March 4, 2008

Certain Smells

I'll let you clowns in on a little tip. If you're looking to score with the ladies, you have to stimulate her senses. You can't expect to sweep her off her feet with a cool one-liner, contrary to what most of you ridiculous assholes probably think. Studies have shown that certain smells can be very powerful sexual triggers. For instance, the scent of cucumber mixed with the scent of Good & Plenty candy proved to be a huge aphrodisiac for women. There's something about the mixture of those two aromas that makes women horny and uninhibited, which is how men like them to be.
But don't take my word for it, since I know you'll want proof anyway. Here's the Google results for "Good & Plenty" cucumber
And yes, I put this one to the test myself. And yes, it was a resounding success. I'll go ahead and also tell you that I could have been even more successful, but I'm deathly afraid of herpes and I've made it this far in life without being burned, so I'm thinking my number may be up and have therefore been extra cautious.

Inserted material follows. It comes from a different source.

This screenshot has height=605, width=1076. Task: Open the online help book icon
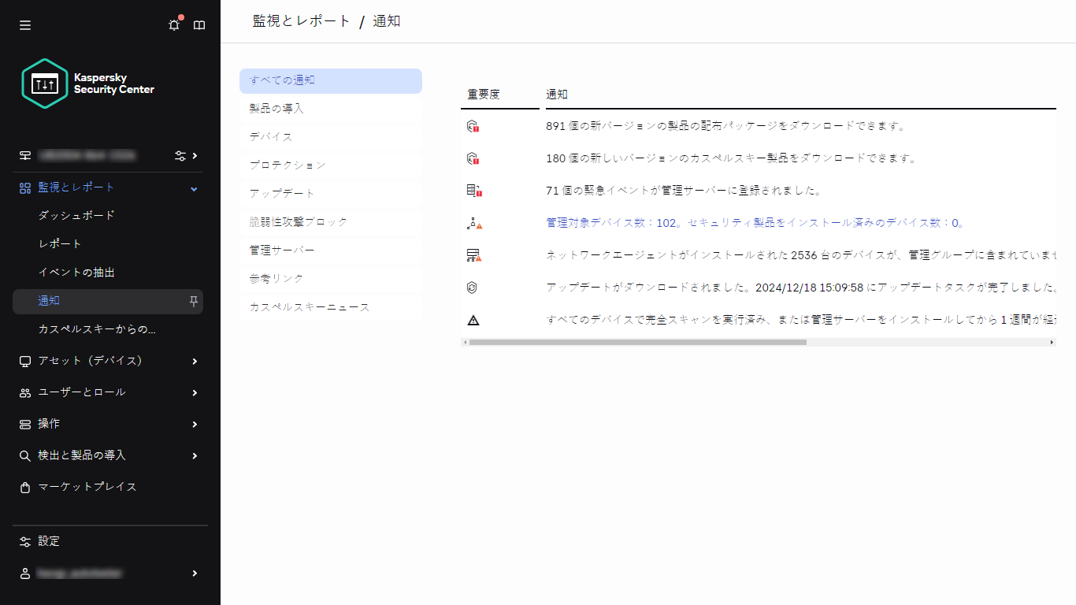coord(199,24)
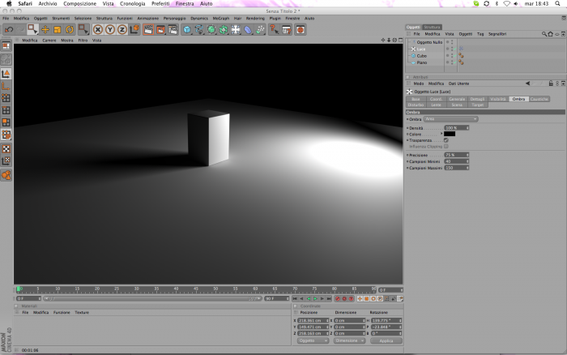Play the animation forward

point(315,298)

Too cautious.
But I did buy myself some soap from Bath & Body Works called "freshwater cucumber" and applied it generously while washing my hands-- working it to a nice lather to really let the smell soak in. I did this every time I washed my hands throughout the day (which was a lot). I also bought three boxes of Good & Plenty, and made it a point to always keep a handful in my pocket so I could munch on them as I went about my normal daily routine out in The World.
Sure enough, not even two o' clock in the afternoon, some older woman who looked like she definitely had herpes literally threw herself all over me, getting all up in my grill and shit, trying to ask me about Barack Obama and if I knew he smoked cigarettes. I could have had this woman. Easily. The only reason I didn't is because it would have been what's called a Fool's Mate in chess. It's a victory that speaks more of your opponent's inexperience than it does of your own mastery. Plus she had herpes.
Maybe I'm being too cautious and I missed out on some primo poon tang, but I doubt it. It was the comedian Doug Stanhope who said, "I am a player in this life, not a spectator. Herpes to me is like a skateboarder with a skinned knee." I wish I could be that cavalier about The Herps, but I can't do it. It frightens me, big time. I'm still a player, though. Fuck yourself, Stanhope.

2 comments:

  1. Herpes is no big deal. Plenty of people have it. I don't. But that's no big deal either.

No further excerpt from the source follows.